Thus, I eventually got my act together and wrote this script. I've tested it rather exhaustively, but I don't claim 100% functionality. One problem seems to be that if you have installed a variant of a package, even by default the port deps command doesn't give you all of the dependencies -- see this bug report as an example of what I'm talking about.

Most of the code should be readily understandable, as I've tried to use descriptive variable names and have commented the code throughout. But the central discovery process is a nasty comglomeration of (clever ;-) ) hacks. In programming terms, the dependency structure is a network. You can question the status of each node and get the children (dependencies) of each port. However, knowing that a port needs to be upgraded, there's no readily avaliable method for finding the ports that depend upon a given port (the parent nodes), except by going through all of the ports you have installed and questioning each and every one of them. This is where the PitA enters the picture!

The script handles all of this work itself; read on for more detail on some of the routines, in case you're curious as to how it exactly works.

[robg adds: I haven't tested this one; make sure you make the script executable with chmod a+x scriptname before running it.]

What needs explaining are the following pieces of code:
# build the total list of ports that have dependencies
(( index=0 ))
for listet in ${portList[@]}
do
  portDepends=( $( port deps ${listet} | sed "/${listet}/d" |tr -d 't' ) )
  if [ ${#portDepends[@]} -ne 0 ]
  then
    portDependencies[${index}]=$( echo "${listet}: ${portDepends[@]}" )
    (( index++ ))
  fi
done
port deps ${listet} will give you the ports that a port depends on, but with some extraneous information that's unwelcome in this connection, like this:
[18:48:46@~]$ port deps nessus-plugins
nessus-plugins has build dependencies on:
        nessus-core
nessus-plugins has library dependencies on:
        nessus-libraries
[18:52:10@~]$
So the sed "/${listet}/d" bit in the above code removes the descriptive lines, and tr -d 't' removes the Tab at the beginning of each line of dependencies.
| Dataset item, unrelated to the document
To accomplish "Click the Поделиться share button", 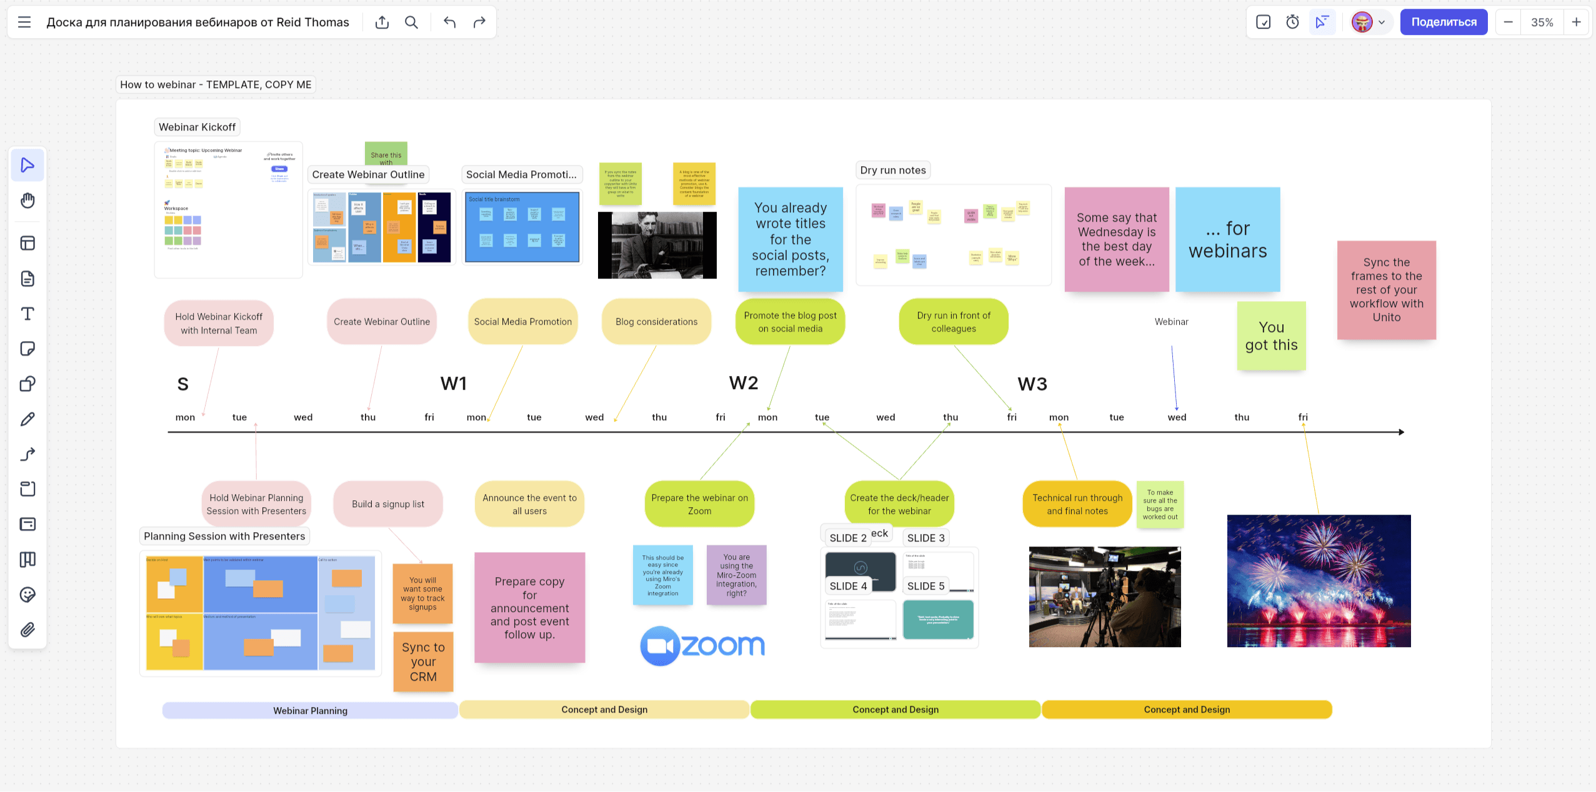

Lastly, every kind of dependency is made into a list: portDepends=( $( ... commands ... ) ). Then it's checked whether the port has any dependecies at all -- with the if [ ${#portDepends[@]} -ne 0 ] line -- and if so, it's added to the list

Next, there's this bit of code:
portDeactivate=( \
  $( { for (( index=0 ; index < ${#portDependencies[@]} ; index++ ))
  do
    echo "${portDependencies[${index}]}"
  done } \
  | grep ${deactivate} |  sed -E "/^${deactivate}:/d" | cut -f 1 -d ':' ) )
This piece of code loops through all of the ports with dependencies, and extracts the ports that have dependencies on the port we have to deactivate or upgrade. The reason for using a numerical index instead of just doing for listed in ${portDependencies[@]} is that ${listed} then isn't a text-string, but a list in itself, which will cause problems further on, because each item in ${listed} then gets treated by itself, instead of as a total.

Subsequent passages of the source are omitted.